I took Tom and Huck up to The City today, as they have this week off from school. I asked them what they wanted to do. They elected to go to a local tourist trap, Pier 39, a place I have not been in years.
It is, perhaps, not a well-known fact that those of us who have lived in the Bay Area since birth only rarely visit places like Alcatraz, Pier 39, Fisherman’s Wharf, and the Golden Gate Bridge. We do those things only when out-of-state friends are visiting, and then we say silly things like, “I’ve always wanted to ride the cable cars, but for some reason — even though I’ve lived here for over 30 years — I’ve never done it! I’m glad you’re visiting so I had the chance to try it.”
Our out-of-state guests usually stare incredulously, and say equally silly things, like, “If I lived here, I’d ride the charming cable cars every day.” (Well, no, you wouldn’t, because you wouldn’t want to wait in the one-hour-plus lines of tourists to get your ten minute ride.) Mostly, those of us who have lived here all our lives go to The City to dine in style. The landmarks are beautiful, but they are second to the excellent restaurants. The food is so good that the excellent weather and the spectacular views are mere gravy.
Today my provincial view changed.
Today was the ultimate tourist-in-San-Francisco day.
Today was — dare I say it — fun.
We started at Aquarium of the Bay at Pier 39, a small aquarium with two 300-foot-long glass tunnels out into Bay waters so we could see the native fish up close. It was amazing to be surrounded by water on all sides. Later, we even got to touch a bat ray, a leopard shark, and a star fish. Not a bad start to a day I had worried would be spent wandering through shops with “Escaped Alcatraz Inmate” t-shirts for sale.
After our aquarium tour, I decided to take Huck and Tom on a guided Bay cruise — Alcatraz, Angel Island, Sausalito, and the Golden Gate Bridge. Since they have only seen The City from within, I wanted them to see it from the water, with the panoramic City skyline as a backdrop. I wanted them to see the San Francisco that visitors see when they first arrive, the city that my Nana and the late newspaper columnist Herb Caen used to refer to as, “The City that Knows How”.
This was a good plan. Except that it was about 20 degrees cooler out on the water, and windy. And then there was the typical fog, which obscured the usually bright towers of the Golden Gate Bridge.
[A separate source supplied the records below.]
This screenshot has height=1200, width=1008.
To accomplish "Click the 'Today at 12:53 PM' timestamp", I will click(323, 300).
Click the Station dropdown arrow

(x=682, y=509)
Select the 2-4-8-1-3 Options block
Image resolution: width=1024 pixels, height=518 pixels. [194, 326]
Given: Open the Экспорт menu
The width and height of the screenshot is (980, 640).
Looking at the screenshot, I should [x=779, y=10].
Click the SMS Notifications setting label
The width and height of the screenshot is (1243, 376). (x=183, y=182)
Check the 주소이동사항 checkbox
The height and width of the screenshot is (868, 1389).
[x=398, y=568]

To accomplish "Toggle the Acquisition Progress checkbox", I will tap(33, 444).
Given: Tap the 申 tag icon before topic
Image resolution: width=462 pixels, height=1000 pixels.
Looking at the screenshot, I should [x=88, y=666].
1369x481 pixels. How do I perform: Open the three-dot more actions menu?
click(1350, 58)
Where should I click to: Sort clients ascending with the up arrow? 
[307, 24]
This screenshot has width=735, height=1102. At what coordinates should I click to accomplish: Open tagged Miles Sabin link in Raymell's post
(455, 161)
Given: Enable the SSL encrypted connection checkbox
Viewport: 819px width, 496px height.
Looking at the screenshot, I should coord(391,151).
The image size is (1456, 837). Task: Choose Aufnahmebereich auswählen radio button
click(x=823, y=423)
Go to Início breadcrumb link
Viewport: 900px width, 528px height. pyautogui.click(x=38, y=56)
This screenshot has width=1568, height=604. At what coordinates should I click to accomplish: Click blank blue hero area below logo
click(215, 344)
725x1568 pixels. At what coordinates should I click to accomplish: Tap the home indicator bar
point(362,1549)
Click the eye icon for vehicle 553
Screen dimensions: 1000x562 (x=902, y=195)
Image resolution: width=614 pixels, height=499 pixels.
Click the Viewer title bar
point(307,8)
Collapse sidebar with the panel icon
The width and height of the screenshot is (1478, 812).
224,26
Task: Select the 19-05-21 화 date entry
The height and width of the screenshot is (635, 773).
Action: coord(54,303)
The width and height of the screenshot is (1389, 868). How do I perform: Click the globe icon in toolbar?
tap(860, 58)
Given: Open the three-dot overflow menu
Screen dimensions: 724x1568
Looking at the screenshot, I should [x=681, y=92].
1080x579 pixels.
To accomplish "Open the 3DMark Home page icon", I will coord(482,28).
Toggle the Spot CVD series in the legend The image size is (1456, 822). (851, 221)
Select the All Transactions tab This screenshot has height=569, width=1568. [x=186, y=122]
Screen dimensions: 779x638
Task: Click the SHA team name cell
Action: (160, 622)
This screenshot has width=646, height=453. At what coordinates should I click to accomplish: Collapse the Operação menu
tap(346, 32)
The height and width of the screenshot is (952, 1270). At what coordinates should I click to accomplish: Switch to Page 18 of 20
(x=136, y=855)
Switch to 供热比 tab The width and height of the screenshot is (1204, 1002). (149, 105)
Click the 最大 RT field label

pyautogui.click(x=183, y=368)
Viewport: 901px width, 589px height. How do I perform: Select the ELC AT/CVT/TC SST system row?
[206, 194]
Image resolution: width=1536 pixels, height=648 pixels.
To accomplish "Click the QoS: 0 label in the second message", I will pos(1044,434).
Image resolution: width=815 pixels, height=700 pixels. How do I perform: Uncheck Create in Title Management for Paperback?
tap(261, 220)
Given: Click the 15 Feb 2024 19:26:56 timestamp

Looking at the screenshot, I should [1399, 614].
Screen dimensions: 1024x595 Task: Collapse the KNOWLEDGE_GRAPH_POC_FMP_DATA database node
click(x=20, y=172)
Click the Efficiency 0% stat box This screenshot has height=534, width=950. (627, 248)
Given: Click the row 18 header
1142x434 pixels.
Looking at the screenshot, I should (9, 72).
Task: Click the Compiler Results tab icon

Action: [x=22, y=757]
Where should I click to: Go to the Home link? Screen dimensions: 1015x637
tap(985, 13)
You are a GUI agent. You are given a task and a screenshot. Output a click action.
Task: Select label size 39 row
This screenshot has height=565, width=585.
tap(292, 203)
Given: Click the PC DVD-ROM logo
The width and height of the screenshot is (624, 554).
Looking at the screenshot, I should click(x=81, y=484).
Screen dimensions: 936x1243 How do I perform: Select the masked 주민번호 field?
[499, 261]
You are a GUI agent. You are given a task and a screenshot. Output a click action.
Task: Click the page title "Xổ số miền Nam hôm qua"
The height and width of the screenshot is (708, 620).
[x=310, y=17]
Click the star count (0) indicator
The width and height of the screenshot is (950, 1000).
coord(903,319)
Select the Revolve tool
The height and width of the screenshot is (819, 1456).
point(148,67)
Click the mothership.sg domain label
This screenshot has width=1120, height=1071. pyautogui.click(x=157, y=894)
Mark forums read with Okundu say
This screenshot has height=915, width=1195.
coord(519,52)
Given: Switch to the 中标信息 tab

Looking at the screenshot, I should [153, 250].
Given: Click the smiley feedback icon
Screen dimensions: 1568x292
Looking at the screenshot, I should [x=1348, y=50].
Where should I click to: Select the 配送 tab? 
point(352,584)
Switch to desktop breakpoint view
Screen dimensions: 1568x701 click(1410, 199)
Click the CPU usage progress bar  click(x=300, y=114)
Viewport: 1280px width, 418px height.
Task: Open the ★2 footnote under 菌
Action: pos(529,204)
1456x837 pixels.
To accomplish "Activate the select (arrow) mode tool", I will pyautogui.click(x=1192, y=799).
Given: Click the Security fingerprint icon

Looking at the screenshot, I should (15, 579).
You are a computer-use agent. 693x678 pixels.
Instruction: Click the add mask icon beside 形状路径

It is another little known fact that if it is 70 and sunny on the Peninsula, where I live, it will be 55 and windy in The City. Dress accordlingly. We had fun, but we were freezing, and so happy when we passed Alcatraz because it meant we were almost back at the pier, where we could warm up.
After our cruise, we stopped for lunch and had hot clam chowder in a sourdough bread bowl, something we almost never make at home. Tom and Huck loved it. I confess I did as well.
We strolled the tacky shops of Pier 39, buying Ghirardelli chocolate (even though we can get it at the grocery store at home) and flattening souvenir pennies. We briefly considered heading down the wharf to the Ripley’s Believe it or Not Museum and the Wax Museum, but decided against it.
Before we left, we stopped to watch a street performer. He surprised all three of us by selecting Tom to be his assistant. He did the following:
1) Ate fire and let Tom hold the torch.
2) Hammered a four inch steel nail up his nose and then pulled it out of his nose with pliers and tosssed it over his shoulder into a wine glass Tom was holding.
3) Walked barefoot on eight feet of broken glass while carrying Tom on his back. (Tom, at almost ten years old, is over five feet tall and weighs 90 pounds.)
Now, this is more like the quirky San Francisco we Bay Area natives know and love.
Tom and Huck loved today.
They were in heaven.
They saw the mythic San Francisco skyline — the Trans-America Pyramid, Coit Tower, the Presidio, the Golden Gate Bridge — through a shroud of equally mythic fog from a boat bobbing in the Bay.
They touched sharks.
They watched a man eat fire, hammer metal into his skull, and walk barefoot on broken glass while one of them got to assist in these endeavors.
Only in San Francisco.
P.S. I forgot to take my camera with me today, so the snapshots will have to remain in my memory. And I think they will for a good long time. Who can forget a man pulling a four-inch nail out of his nose with a pair of pliers?